JUSSARA SALAZAR (1959) poeta pernambucana, artista plástica e designer, vive em Curitiba desde 1986. É autora de Inscritos da casa de Alice (1999), Baobá - Poemas de Leticia Volpi (2002), Natália (2004),Coraurissonoros (Buenos Aires, 2008) e o mais recente Carpideiras (2011). Já teve poemas publicados nas revistas Tsé-Tsé (Argentina), Chain (EUA), Rattapallax (EUA), Parque Nandino (México) e Galerna (EUA/Espanha). (O mapa) a palavra água molha o verso e beija a morte de d. manhã Fechamos as janelas brancas com o mais suave lençol de linho — Repara o sol febril e essa brisa mourisca entre dormir entre velar o sono dos confins. — Repara também Nossa Senhora das Horas passando de seu exílio errante. Há tanta luz, vê um rei, ele também passa pela janela e esse rei era o amor que iluminava a rua e o vestido rendado rondando a manhã tão belo que a morte nem precisava. A casa sisuda cerrou os vidros e cobriu de sombras zumbiu a unção chuvosa da minguante. A Senhora D. Pomba no parapeito rompeu a adormecida manhã no abismo das velas de agosto. Agora pisamos leve o seu reino misterioso e cobrimos essa manhã de algodão com o mais suave lençol de linho
a casa no espelho diante de meus olhos reluz o barro da moringa no segredo que guarda a água
nós dois eu e o espelho bebemos o tempo bebemos as paredes carpimos o vento e a tábua da madeira os móveis as cadeiras a mesa que resiste feito alma no meio da sala
e a mão que antes derramava a água espelhada nos copos insiste límpida banha o sal dos minutos lava nosso corpo sobre o rio se à noite as corujas riem piam ao redor como fantasmas
que o tempo na casa das horas passa e meu retrato feito de água é vidro segue a carne do rio e recolhe as folhas no vestido que a correnteza espalha:
colhemos o fruto comemos o pão guardamos amores lavramos o chão
Bestiário
SIMONE HOMEM DE MELLO (1969), poeta paulista, tradutora e libretista. Seus poemas em português estão reunidos nos livros Périplos (2005) e Extravio Marinho (2010 ). Viveu de 1993 a 2010 na Alemanha – Colônia e Berlim—e escreveu o libreto das óperas Orpheus Kristall (Munique, 2002), Keine Stille außer der des Windes (Bremen, 2007), UBU (Gelsenkirchen, 2011). Como tradutora, dedica-se à poesia moderna e contemporânea de língua alemã. DOS TERRITÓRIOS (UM ROTEIRO)
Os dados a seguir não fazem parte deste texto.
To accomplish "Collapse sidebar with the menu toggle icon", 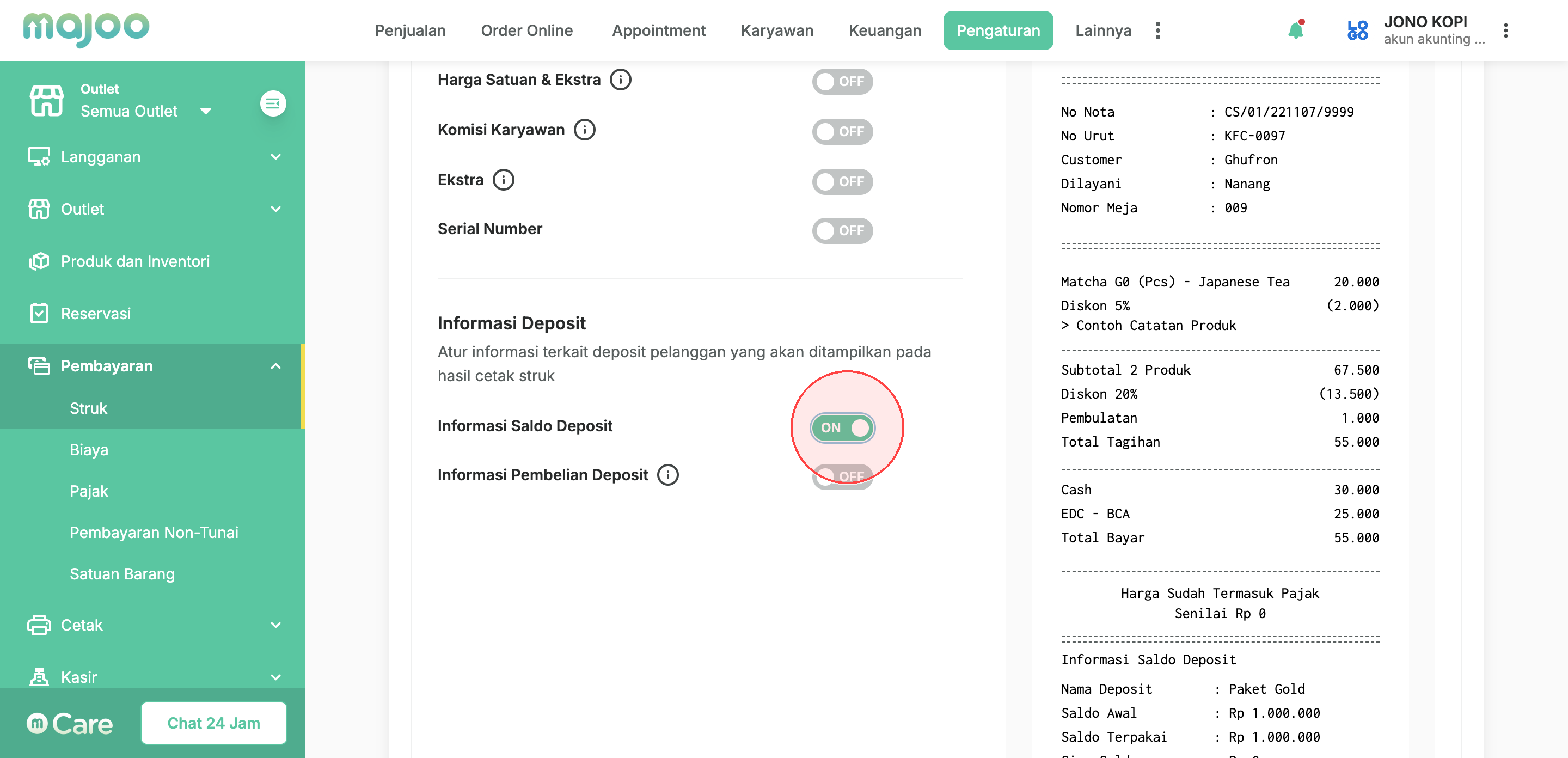I will point(273,103).
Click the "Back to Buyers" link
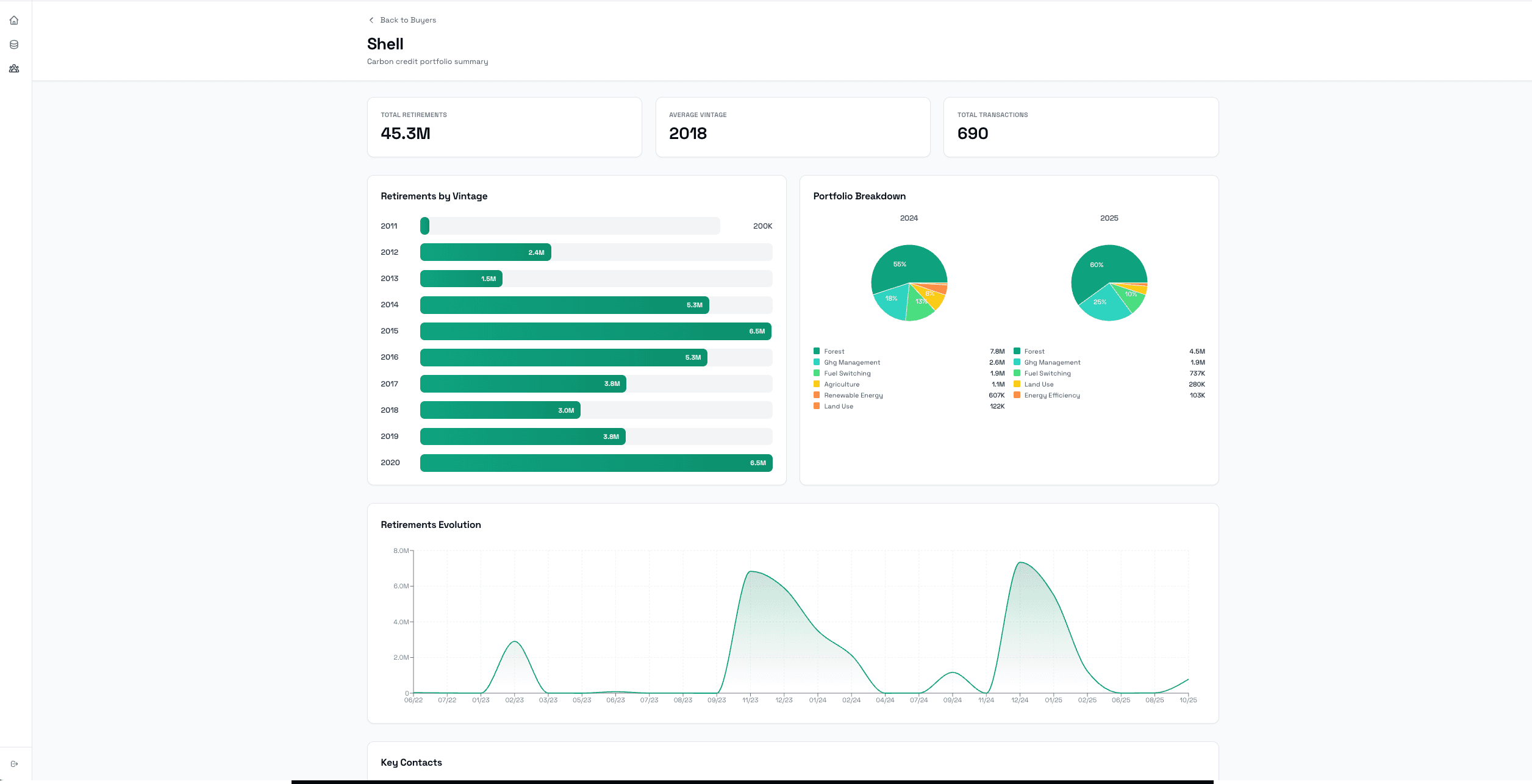This screenshot has width=1532, height=784. 409,20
Ruído Conchas dispersas pelo mar de muros ecoam outro outono
O raso das antenas capta em parábola a mensagem elíptica
Empoçada no côncavo a mesma luz rasteira varre-ruas infiltra-frestas agora transmite Fora do ar
a tela alterna faixas crespas ondas tecem o marulho teledifuso
Coados fatos, feitos e ditos a concha colada ao ouvido escoa um silêncio rarefeito
Incide outonal emite um sol sem zênite
Noturno de Alt-Moabit No teto, a guirlanda, flora única ao redor. O meandro em gesso, era mero engenho do que não cingia:
Elipse de um silêncio demarcado a dedo, suspensa à cabeça, a esfinge decifra só o que o dígito devora. Ela olha, aquém da voz :en_voi:la!notte: dança noturna, a negra e a taça, (who is the person?) ainda por libar o vinho, acrobático jogo de (shut up! it’s dizzy’s soul) corpo, outro gesto dela, a adejar a cabeça, acena em branco
:aqui jaz: o que o silêncio circunscreve.
Em volta do fogo ausente, as cadeiras eram arestas a serem limadas por sinais amenos (wouldn’t you come emitidos de longe: closer?) um certo tecer de fio indistinto enleia, ao eixo do retrós, imóvel redemoinho de sílabas, segredos a fio, (a drop of something?) des(no,)vela e, lenta, retrossegue (not yet.), sem ceder.
A voz dele sela à cera (impossible to draw...) o que a dela silencia. De um arabesco celta onde o fio da meada? (...a woman)
De uma fotografia anônima De porcelana, e a pele, máscara em branco ri rente à face, e nesta sorriso menos, minguante. Posam modelo e máscara entre tecidos, vasos afilam ao fundo, da cerâmica abaula cada lustre. Anônima. Jovem, peito descoberto, deitada segura máscara junto ao rosto, ela à mostra até a cintura. Prova sobre papel albuminado a partir de negativo de colódio úmido em chapa de vidro; cerca de 1870. Seminua, só pele entre estampas e dobras, exposta ao tempo, até que a imagem, até o sorriso ceder em. Gravado entre dentes, porcelana, já o riso em branco, algo assombra, talvez por imune ao tempo, a sombra.